Stored items:
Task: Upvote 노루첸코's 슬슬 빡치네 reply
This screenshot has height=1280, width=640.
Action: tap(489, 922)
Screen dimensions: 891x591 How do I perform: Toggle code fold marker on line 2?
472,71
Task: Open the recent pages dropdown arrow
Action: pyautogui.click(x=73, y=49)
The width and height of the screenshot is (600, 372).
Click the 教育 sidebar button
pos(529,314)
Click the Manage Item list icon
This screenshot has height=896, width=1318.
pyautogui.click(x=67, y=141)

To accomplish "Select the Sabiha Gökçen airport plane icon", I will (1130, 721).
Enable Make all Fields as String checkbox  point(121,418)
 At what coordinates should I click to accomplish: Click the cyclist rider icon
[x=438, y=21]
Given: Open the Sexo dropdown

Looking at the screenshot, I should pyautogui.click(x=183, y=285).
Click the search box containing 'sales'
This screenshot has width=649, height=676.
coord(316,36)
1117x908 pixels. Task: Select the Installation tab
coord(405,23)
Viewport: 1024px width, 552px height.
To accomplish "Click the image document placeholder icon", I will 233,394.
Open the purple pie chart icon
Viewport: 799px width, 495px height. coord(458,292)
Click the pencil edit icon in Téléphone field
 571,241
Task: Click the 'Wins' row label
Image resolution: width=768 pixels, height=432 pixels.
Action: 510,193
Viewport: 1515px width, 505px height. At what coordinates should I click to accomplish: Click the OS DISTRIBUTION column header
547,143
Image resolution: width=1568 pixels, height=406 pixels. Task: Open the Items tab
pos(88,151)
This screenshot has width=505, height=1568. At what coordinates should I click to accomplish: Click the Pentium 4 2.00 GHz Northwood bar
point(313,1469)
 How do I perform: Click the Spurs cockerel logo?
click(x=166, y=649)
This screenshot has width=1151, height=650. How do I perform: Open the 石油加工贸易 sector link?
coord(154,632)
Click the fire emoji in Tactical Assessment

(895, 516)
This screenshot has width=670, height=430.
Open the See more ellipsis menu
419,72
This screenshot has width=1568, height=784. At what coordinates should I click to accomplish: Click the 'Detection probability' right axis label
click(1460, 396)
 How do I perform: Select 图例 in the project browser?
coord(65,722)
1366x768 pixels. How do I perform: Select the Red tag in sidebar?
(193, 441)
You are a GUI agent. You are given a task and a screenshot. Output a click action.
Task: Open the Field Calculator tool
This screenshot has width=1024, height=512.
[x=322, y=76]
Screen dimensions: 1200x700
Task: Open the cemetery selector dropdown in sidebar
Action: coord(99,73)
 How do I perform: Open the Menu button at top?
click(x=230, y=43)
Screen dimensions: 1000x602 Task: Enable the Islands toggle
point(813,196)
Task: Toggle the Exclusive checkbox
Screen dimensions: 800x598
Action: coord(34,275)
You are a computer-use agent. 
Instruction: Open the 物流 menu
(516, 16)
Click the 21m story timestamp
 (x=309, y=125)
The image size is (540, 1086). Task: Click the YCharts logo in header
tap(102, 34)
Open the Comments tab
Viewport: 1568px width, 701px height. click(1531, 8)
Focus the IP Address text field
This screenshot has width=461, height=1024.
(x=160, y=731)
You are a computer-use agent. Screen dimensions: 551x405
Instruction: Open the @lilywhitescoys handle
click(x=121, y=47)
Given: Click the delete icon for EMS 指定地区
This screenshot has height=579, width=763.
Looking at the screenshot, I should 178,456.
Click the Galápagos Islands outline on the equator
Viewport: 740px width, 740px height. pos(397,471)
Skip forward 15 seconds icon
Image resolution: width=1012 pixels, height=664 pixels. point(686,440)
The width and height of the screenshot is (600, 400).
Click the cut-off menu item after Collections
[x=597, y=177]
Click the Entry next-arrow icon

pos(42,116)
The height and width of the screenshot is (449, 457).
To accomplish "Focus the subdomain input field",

What is being asked:
Would you reproduce all the entries exactly?

Your solution:
Task: Upvote 노루첸코's 슬슬 빡치네 reply
This screenshot has height=1280, width=640.
Action: tap(489, 922)
Screen dimensions: 891x591 How do I perform: Toggle code fold marker on line 2?
472,71
Task: Open the recent pages dropdown arrow
Action: pyautogui.click(x=73, y=49)
The width and height of the screenshot is (600, 372).
Click the 教育 sidebar button
pos(529,314)
Click the Manage Item list icon
This screenshot has height=896, width=1318.
pyautogui.click(x=67, y=141)

To accomplish "Select the Sabiha Gökçen airport plane icon", I will (1130, 721).
Enable Make all Fields as String checkbox  point(121,418)
 At what coordinates should I click to accomplish: Click the cyclist rider icon
[x=438, y=21]
Given: Open the Sexo dropdown

Looking at the screenshot, I should pyautogui.click(x=183, y=285).
Click the search box containing 'sales'
This screenshot has width=649, height=676.
coord(316,36)
1117x908 pixels. Task: Select the Installation tab
coord(405,23)
Viewport: 1024px width, 552px height.
To accomplish "Click the image document placeholder icon", I will 233,394.
Open the purple pie chart icon
Viewport: 799px width, 495px height. coord(458,292)
Click the pencil edit icon in Téléphone field
 571,241
Task: Click the 'Wins' row label
Image resolution: width=768 pixels, height=432 pixels.
Action: 510,193
Viewport: 1515px width, 505px height. At what coordinates should I click to accomplish: Click the OS DISTRIBUTION column header
547,143
Image resolution: width=1568 pixels, height=406 pixels. Task: Open the Items tab
pos(88,151)
This screenshot has width=505, height=1568. At what coordinates should I click to accomplish: Click the Pentium 4 2.00 GHz Northwood bar
point(313,1469)
 How do I perform: Click the Spurs cockerel logo?
click(x=166, y=649)
This screenshot has width=1151, height=650. How do I perform: Open the 石油加工贸易 sector link?
coord(154,632)
Click the fire emoji in Tactical Assessment

(895, 516)
This screenshot has width=670, height=430.
Open the See more ellipsis menu
419,72
This screenshot has width=1568, height=784. At what coordinates should I click to accomplish: Click the 'Detection probability' right axis label
click(1460, 396)
 How do I perform: Select 图例 in the project browser?
coord(65,722)
1366x768 pixels. How do I perform: Select the Red tag in sidebar?
(193, 441)
You are a GUI agent. You are given a task and a screenshot. Output a click action.
Task: Open the Field Calculator tool
This screenshot has width=1024, height=512.
[x=322, y=76]
Screen dimensions: 1200x700
Task: Open the cemetery selector dropdown in sidebar
Action: coord(99,73)
 How do I perform: Open the Menu button at top?
click(x=230, y=43)
Screen dimensions: 1000x602 Task: Enable the Islands toggle
point(813,196)
Task: Toggle the Exclusive checkbox
Screen dimensions: 800x598
Action: coord(34,275)
You are a computer-use agent. 
Instruction: Open the 物流 menu
(516, 16)
Click the 21m story timestamp
 (x=309, y=125)
The image size is (540, 1086). Task: Click the YCharts logo in header
tap(102, 34)
Open the Comments tab
Viewport: 1568px width, 701px height. click(1531, 8)
Focus the IP Address text field
This screenshot has width=461, height=1024.
(x=160, y=731)
You are a computer-use agent. Screen dimensions: 551x405
Instruction: Open the @lilywhitescoys handle
click(x=121, y=47)
Given: Click the delete icon for EMS 指定地区
This screenshot has height=579, width=763.
Looking at the screenshot, I should 178,456.
Click the Galápagos Islands outline on the equator
Viewport: 740px width, 740px height. pos(397,471)
Skip forward 15 seconds icon
Image resolution: width=1012 pixels, height=664 pixels. point(686,440)
The width and height of the screenshot is (600, 400).
Click the cut-off menu item after Collections
[x=597, y=177]
Click the Entry next-arrow icon

pos(42,116)
The height and width of the screenshot is (449, 457).
To accomplish "Focus the subdomain input field",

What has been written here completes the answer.